There's another hero that those of us Of A Certain Age (read: kids of the 80s) remember fondly, and that's He-Man. Even if kids today aren't growing up with him, they have an idea of who he is through memes and parodies. The great thing about He-Man's Classical Hero-ness is that you can get most of it from his opening credits, shown at the beginning of every episode:
...in that one minute, we get that he's just an ordinary guy, called on to do extraordinary things. We find the source of his power, we meet his allies, we see his mentor, and the enemies he'll need to defeat to complete his hero's journey.

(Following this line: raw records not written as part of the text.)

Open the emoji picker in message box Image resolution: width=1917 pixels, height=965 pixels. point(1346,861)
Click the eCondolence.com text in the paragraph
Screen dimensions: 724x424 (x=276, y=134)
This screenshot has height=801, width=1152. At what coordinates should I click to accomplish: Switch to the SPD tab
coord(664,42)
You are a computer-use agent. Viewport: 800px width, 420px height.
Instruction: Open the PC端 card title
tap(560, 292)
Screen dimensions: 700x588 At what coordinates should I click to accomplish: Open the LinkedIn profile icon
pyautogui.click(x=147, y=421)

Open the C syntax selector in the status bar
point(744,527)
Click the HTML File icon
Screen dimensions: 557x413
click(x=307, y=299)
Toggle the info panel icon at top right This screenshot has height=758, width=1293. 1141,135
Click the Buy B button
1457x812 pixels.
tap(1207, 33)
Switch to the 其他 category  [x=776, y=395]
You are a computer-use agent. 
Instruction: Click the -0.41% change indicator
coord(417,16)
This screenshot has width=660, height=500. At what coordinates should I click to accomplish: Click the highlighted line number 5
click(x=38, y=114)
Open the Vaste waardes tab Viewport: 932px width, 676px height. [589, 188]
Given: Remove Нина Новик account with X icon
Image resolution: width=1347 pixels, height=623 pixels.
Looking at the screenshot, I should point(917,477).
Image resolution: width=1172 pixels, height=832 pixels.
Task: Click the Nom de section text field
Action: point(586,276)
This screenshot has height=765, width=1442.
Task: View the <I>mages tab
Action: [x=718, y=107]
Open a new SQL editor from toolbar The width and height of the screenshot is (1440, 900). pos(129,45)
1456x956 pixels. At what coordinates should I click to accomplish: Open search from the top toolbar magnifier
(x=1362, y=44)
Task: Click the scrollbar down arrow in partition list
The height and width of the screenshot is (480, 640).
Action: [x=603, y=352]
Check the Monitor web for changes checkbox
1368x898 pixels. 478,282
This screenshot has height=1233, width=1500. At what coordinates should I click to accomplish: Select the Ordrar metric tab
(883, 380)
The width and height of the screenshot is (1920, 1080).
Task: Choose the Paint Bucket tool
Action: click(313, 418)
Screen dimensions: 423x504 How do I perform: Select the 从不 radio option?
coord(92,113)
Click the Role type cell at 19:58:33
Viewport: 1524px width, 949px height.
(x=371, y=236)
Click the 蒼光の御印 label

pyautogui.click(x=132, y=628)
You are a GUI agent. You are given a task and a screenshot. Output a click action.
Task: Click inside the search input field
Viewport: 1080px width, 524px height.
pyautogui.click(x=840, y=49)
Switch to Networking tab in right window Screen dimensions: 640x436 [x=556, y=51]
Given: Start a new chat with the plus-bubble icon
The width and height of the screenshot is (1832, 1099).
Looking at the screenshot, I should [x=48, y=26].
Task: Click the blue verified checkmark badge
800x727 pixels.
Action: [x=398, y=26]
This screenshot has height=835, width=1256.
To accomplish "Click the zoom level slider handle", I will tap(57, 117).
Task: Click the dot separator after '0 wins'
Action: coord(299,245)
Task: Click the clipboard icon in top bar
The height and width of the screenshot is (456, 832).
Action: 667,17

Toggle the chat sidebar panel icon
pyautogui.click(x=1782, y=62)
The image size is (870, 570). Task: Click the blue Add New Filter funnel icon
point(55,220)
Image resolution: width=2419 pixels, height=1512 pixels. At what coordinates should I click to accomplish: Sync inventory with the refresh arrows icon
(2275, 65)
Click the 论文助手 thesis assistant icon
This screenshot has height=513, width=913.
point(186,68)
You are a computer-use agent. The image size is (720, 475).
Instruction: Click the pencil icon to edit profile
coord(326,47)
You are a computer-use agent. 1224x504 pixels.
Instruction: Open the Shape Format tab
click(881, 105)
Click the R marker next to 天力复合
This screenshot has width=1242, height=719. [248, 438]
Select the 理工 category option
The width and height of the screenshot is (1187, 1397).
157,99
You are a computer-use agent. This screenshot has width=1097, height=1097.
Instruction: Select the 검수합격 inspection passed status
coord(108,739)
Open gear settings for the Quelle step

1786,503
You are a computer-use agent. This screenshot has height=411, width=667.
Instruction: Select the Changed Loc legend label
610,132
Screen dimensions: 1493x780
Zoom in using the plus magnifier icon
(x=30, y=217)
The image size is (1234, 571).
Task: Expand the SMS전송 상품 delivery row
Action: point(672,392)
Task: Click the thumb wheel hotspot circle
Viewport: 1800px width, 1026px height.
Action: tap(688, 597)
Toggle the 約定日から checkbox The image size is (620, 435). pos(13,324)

And in case you forgot, we also have He-Man's twin sister She-Ra, who has her own introduction sequence, nearly identical to her brother:
Both characters can be additional examples of the Classical Hero and be used in the classroom. Honestly, I'd use Matthew Winkler's examples as the core of a curriculum unit about the Hero's Journey, but these sidebar comparisons can be used to great effect. By simply sharing these two video clips with them, you're explaining how you found out about heroes in the 1980s. You're also making a connection between them and their parents, and you're encouraging them to find the elements of the Hero's Journey in their own pop culture, right now in 2016. Help them explore how their own heroes may be doing the Hero's Journey better than He-Man and She-Ra did. Can they find it in Adventure Time? Yes. Steven Universe? Heck yes. Family Guy? I hope not. Bob's Burgers? We're back to yes. I clearly have cartoon biases.